## Recognize Numerals 1–10

This is another year-end review. You may still have cards that you made from a game in Theme 4. If not, you can quickly make another set. Use index cards or 3" x 5" cards made from construction paper or other heavy paper. Write a numeral on each card from 1 to 10. Now you're ready to play.

Ask your child to look at each card in order and to name the number. If he or she misses some, come back to those cards several times. After he or she names each numeral a few times in order, shuffle the deck and repeat the naming process. Go back to any number that your child names incorrectly.

The next step is to take the shuffled deck and ask your child to put them in order, from 1 to 10, face up on the table. If your child knows more numerals, you can make more cards and add them to the deck.

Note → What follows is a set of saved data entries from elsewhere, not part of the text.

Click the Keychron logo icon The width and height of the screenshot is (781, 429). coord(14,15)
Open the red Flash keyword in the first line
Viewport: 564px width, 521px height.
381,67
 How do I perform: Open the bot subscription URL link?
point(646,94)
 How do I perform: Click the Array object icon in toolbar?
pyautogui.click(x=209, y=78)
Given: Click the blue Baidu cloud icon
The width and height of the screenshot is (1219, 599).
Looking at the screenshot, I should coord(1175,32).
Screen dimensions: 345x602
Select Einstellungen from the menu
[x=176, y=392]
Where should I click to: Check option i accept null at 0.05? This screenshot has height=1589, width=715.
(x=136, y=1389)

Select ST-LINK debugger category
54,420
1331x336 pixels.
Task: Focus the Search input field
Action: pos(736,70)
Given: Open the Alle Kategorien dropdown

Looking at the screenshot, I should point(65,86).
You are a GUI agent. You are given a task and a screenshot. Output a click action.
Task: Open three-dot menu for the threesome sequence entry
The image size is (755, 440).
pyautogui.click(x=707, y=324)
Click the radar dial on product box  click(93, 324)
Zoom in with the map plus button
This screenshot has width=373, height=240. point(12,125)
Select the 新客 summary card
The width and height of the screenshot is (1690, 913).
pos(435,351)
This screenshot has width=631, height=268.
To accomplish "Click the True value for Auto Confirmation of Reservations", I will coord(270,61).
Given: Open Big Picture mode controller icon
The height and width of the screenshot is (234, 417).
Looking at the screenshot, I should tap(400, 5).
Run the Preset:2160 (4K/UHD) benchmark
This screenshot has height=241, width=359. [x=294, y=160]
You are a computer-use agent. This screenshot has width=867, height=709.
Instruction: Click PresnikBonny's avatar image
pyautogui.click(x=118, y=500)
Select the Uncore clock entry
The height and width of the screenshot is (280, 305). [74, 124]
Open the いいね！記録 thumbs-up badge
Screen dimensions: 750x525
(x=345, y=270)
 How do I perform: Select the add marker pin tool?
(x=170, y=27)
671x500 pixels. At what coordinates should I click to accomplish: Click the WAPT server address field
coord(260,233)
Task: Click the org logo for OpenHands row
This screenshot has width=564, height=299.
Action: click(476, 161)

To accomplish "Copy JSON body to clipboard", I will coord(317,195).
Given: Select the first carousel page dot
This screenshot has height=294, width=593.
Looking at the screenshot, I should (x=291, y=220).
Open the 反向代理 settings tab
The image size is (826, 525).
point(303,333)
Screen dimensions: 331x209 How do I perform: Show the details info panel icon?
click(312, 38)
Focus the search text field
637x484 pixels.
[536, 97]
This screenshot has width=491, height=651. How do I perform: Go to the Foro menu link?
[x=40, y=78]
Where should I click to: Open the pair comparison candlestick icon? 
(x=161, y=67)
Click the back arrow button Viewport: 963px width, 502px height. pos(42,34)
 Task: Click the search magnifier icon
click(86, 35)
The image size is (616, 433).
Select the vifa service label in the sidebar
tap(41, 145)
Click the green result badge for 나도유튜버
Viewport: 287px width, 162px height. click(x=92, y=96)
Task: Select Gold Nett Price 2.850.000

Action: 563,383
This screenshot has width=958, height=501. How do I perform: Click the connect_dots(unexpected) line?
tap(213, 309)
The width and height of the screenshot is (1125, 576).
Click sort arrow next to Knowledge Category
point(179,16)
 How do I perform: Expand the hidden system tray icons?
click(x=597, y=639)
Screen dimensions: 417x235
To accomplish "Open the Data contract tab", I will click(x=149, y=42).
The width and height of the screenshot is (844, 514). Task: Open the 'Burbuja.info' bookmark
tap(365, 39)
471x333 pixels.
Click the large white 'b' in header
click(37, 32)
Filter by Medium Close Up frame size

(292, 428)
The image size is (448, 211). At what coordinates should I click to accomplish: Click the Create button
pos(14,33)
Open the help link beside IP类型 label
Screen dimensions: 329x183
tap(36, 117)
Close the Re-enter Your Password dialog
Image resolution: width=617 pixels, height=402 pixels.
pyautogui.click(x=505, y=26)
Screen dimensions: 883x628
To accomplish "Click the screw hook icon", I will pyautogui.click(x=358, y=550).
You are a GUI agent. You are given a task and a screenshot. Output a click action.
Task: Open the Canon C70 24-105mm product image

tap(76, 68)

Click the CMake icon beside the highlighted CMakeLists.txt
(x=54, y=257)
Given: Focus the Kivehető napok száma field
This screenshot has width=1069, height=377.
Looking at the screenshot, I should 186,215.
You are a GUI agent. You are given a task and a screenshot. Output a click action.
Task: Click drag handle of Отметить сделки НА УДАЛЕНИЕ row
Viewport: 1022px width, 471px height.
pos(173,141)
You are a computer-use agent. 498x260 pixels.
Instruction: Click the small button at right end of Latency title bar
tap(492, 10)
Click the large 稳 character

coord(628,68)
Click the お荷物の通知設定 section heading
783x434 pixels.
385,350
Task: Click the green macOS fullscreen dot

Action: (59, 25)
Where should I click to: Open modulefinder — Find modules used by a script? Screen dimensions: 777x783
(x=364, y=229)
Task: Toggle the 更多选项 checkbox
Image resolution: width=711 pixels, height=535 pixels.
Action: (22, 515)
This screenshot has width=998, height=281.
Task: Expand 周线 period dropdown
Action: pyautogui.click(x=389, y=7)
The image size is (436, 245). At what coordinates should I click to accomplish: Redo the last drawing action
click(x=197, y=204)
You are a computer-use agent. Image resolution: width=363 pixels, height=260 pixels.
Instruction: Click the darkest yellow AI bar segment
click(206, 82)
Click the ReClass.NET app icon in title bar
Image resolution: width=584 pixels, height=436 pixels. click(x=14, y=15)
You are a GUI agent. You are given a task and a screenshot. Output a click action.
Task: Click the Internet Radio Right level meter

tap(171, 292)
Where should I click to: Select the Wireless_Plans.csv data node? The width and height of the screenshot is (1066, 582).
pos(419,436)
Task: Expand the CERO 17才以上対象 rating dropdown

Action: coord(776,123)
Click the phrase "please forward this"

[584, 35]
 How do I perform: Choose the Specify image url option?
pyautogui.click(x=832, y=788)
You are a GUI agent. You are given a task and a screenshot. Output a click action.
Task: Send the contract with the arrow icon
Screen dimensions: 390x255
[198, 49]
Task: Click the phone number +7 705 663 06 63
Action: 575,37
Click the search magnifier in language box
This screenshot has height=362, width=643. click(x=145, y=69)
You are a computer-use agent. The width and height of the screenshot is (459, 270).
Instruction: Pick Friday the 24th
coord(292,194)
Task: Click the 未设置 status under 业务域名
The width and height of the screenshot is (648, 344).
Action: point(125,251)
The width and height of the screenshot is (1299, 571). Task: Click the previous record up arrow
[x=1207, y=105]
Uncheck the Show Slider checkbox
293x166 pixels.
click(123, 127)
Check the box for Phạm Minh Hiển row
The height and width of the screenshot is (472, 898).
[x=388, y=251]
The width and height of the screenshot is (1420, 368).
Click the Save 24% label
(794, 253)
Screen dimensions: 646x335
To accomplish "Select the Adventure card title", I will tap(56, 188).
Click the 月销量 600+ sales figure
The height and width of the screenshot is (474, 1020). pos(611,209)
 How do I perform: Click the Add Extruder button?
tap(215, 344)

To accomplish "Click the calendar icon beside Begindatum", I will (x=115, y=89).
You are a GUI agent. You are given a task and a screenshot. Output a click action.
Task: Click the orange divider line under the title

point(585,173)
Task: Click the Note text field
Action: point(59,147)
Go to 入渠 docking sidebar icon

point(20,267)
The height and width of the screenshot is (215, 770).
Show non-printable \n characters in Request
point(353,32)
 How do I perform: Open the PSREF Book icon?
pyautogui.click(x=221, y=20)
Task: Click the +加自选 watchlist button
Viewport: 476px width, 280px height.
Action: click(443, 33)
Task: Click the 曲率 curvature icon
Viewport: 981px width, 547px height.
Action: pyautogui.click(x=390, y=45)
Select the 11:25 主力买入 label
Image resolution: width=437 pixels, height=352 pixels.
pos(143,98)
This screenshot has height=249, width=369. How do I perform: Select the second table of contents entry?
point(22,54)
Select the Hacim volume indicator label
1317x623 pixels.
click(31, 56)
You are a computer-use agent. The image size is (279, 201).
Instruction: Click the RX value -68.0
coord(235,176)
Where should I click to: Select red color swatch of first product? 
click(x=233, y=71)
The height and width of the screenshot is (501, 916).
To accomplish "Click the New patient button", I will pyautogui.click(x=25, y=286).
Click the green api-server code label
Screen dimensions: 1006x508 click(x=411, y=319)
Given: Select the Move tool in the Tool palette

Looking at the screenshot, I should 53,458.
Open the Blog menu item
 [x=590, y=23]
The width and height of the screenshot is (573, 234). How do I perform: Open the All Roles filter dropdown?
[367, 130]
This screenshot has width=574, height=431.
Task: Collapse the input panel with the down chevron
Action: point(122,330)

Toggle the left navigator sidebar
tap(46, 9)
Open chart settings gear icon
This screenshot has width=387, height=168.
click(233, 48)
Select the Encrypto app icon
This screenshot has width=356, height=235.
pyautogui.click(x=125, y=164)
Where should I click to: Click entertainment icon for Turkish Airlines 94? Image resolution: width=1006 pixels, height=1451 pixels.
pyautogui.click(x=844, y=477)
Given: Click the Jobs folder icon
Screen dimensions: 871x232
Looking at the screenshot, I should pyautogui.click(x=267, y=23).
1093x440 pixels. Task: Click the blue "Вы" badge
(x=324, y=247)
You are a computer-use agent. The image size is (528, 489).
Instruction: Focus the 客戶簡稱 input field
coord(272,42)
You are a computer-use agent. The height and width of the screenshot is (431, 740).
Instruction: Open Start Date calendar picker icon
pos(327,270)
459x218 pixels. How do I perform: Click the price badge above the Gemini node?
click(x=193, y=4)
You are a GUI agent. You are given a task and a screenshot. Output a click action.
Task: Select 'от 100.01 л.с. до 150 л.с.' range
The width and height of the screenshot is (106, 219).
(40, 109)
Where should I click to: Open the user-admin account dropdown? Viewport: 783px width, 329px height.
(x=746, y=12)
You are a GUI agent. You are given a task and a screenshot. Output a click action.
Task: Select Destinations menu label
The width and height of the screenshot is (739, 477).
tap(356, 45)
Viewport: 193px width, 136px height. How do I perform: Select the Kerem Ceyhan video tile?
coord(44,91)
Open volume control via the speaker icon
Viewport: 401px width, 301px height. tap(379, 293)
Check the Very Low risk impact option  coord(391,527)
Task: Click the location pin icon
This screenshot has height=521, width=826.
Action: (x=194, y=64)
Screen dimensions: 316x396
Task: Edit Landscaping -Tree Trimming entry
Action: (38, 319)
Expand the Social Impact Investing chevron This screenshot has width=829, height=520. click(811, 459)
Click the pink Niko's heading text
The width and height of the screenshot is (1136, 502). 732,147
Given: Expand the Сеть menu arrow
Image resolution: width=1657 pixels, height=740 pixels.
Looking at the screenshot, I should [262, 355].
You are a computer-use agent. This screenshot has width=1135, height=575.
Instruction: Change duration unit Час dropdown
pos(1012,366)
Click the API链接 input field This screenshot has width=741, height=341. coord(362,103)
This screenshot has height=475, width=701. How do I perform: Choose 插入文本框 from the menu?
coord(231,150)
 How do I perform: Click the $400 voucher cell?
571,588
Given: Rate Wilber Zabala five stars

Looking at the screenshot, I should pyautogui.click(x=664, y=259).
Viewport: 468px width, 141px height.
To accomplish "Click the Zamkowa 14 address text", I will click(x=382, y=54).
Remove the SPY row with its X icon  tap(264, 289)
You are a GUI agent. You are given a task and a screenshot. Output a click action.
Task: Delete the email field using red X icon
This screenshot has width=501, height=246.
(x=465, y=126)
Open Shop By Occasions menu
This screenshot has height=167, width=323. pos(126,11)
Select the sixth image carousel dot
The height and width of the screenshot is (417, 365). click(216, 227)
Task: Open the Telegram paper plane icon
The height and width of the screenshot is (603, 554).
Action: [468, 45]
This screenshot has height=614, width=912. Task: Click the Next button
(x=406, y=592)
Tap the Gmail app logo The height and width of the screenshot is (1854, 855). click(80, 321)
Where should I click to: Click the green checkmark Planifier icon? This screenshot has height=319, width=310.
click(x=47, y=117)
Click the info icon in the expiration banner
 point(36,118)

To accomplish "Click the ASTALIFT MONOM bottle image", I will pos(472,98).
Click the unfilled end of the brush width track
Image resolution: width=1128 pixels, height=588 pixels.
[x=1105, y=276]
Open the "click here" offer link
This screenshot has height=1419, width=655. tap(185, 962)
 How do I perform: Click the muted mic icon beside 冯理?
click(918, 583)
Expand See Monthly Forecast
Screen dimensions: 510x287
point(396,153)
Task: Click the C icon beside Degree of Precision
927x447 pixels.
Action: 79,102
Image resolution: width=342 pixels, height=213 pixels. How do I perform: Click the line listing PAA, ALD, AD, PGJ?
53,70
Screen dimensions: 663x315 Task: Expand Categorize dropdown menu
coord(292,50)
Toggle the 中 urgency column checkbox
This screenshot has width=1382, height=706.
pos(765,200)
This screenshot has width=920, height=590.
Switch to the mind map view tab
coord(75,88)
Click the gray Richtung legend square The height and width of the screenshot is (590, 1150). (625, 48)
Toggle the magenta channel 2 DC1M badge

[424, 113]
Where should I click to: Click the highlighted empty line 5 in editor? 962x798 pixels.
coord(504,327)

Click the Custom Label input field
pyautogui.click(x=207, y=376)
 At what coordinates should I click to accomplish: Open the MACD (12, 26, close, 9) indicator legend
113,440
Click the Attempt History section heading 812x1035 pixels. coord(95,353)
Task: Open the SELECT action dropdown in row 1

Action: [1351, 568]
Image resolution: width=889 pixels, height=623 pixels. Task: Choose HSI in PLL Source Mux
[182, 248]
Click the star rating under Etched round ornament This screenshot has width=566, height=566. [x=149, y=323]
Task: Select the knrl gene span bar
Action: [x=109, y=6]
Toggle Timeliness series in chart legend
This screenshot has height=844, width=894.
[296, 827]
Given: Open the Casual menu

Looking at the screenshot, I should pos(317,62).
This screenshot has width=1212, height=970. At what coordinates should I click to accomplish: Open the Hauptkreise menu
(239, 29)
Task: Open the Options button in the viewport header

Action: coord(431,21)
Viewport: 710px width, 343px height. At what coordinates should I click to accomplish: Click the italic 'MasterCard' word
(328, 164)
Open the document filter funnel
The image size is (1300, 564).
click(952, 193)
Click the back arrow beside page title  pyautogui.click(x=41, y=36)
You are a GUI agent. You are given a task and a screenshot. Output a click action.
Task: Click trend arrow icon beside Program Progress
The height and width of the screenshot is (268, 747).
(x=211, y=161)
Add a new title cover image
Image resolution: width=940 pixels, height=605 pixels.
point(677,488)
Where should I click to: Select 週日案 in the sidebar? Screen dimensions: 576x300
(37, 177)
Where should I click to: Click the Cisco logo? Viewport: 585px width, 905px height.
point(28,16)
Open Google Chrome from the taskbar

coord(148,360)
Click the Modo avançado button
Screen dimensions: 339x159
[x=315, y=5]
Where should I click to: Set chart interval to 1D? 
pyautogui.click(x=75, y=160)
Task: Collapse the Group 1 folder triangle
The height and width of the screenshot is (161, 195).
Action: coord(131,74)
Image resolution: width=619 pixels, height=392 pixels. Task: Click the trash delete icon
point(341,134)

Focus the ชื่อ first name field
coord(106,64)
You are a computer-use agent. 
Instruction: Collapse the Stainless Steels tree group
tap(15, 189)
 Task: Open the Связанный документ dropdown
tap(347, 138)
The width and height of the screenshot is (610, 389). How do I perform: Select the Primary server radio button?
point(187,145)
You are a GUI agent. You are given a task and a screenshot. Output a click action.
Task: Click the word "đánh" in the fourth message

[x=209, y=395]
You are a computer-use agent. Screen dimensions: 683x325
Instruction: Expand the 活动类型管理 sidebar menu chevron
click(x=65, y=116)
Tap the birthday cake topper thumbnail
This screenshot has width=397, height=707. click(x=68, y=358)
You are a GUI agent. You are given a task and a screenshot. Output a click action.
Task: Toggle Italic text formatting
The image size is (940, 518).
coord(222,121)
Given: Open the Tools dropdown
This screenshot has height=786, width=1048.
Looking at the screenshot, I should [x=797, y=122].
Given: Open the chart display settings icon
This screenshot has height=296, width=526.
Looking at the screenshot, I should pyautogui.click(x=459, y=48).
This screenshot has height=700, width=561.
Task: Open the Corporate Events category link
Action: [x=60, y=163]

Now play another game with the cards, this one a bit more advanced. On another set of ten cards (or more, depending on your child's progress), draw corresponding numbers of objects, such as one apple, two cars, three pumpkins, etc., until you have one picture card for each numeral card. Your child can use stickers or draw objects to help make the cards. Once the set is complete, your child can match numeral cards with the correct picture cards. This can be done on a flat surface, or if your child can play the card game “Go Fish,” this can be a new version to play.

Now shuffle the numeral and picture cards together. Deal five cards each to yourself and your child, and place the remaining cards face down. The goal is to make pairs of the numeral and picture cards. Start by asking for a card that matches a card in your hand. If your child has the matching numeral or picture card, he or she gives it to you. Place the matching pair on the table. If your child does not have the matching card, you must “Go Fish” and take the top card from the deck. Keep playing until all the matches are made. The player with the most pairs wins!

You can also play a version of “Match Game” by placing all the cards face down on the table. Take turns turning over cards, two per turn, looking for matches. You may want to start with the numeral and picture cards 1–5 the first few times you play. When you make a match, pick up the two matching cards and place them near you on the table. Again, the player with the most pairs at the end of the game wins.

## Parts Make a Whole

Most objects, even toys, are made from many parts. You can help your child observe the parts that make a whole object. Use toys or other objects, such as a clock, a jacket, a television, a book, or a car. Discuss the parts, naming them with your child and talking about how those parts help the whole object work. You may have toys or objects in your home that you and your child can take apart and put together again. Your child may also be able to do this independently.

## Making Patterns

You and your child can make patterns together, either drawing them or using small objects. Start by drawing or arranging a color pattern, perhaps starting with three different colors. Repeat the pattern in a line several times. As you make the pattern, ask your child what comes next. If your child needs practice, you can make a pattern and ask him or her to copy it. Continue to work together. Your child may want to make patterns for you to copy, too.

Some patterns can be made with small toys, arranged perhaps as one car, two blocks, one animal, one car, two blocks, one animal, and so on. This involves a higher level of difficulty and may not be appropriate for all children.